Dataset excerpts
BEGIN
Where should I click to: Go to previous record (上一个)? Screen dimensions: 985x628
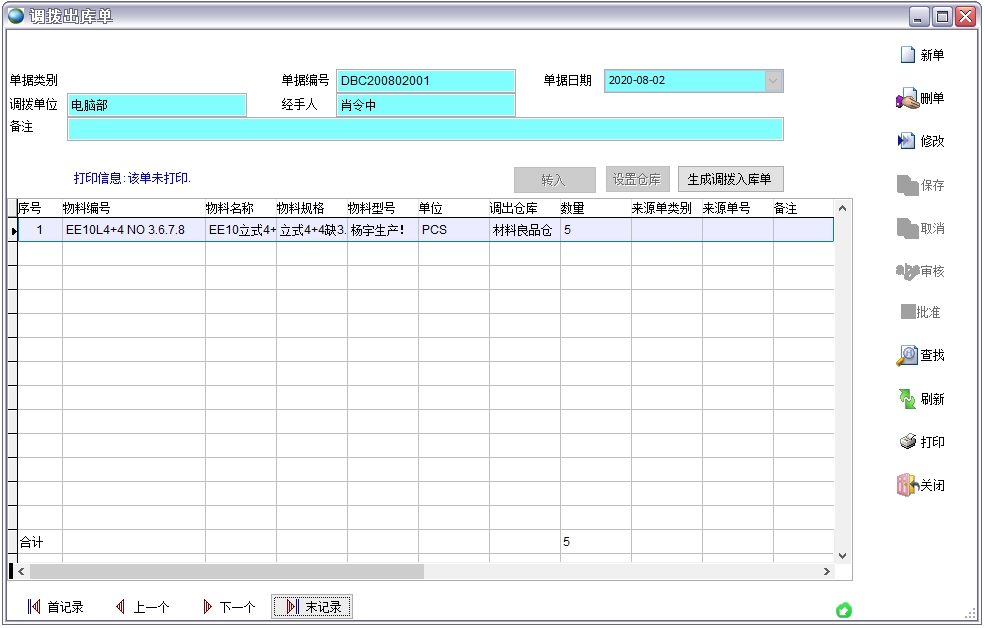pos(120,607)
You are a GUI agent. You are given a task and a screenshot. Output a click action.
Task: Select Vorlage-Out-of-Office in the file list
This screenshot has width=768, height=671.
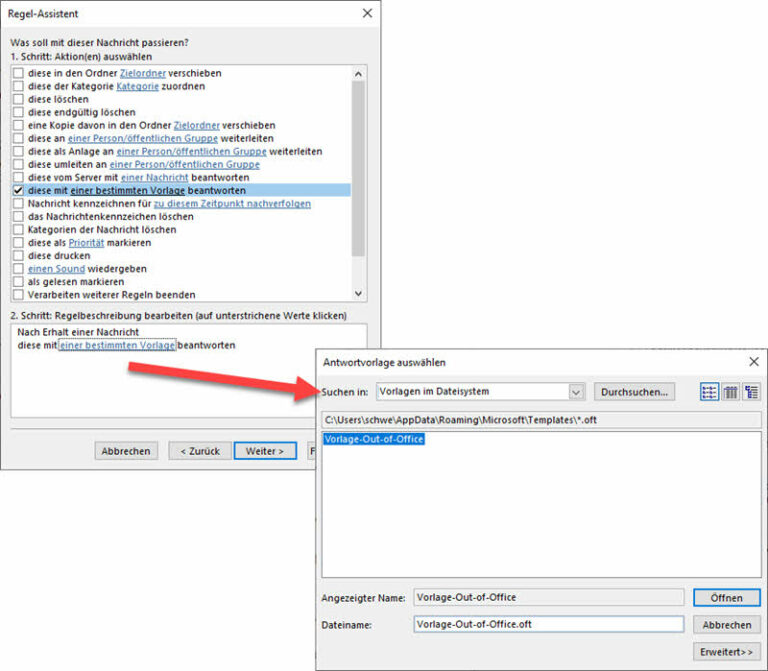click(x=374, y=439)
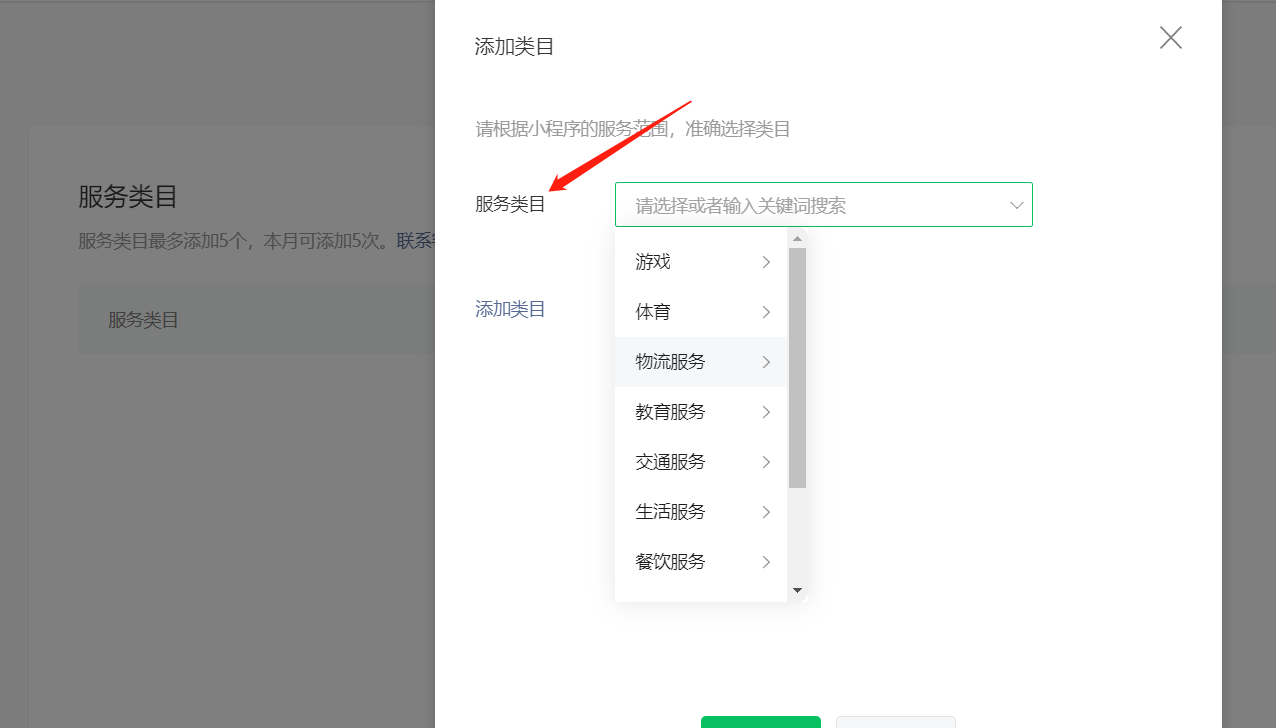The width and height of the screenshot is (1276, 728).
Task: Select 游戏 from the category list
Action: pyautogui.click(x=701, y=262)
END
WORK ORDER.
Print every entry above verbatim but drop the images.

RESPONSE BELOW.
Where should I click to: Go to previous record (上一个)? Screen dimensions: 985x628
pos(120,607)
You are a GUI agent. You are given a task and a screenshot. Output a click action.
Task: Select Vorlage-Out-of-Office in the file list
This screenshot has width=768, height=671.
click(x=374, y=439)
The width and height of the screenshot is (1276, 728).
Task: Select 游戏 from the category list
Action: pyautogui.click(x=701, y=262)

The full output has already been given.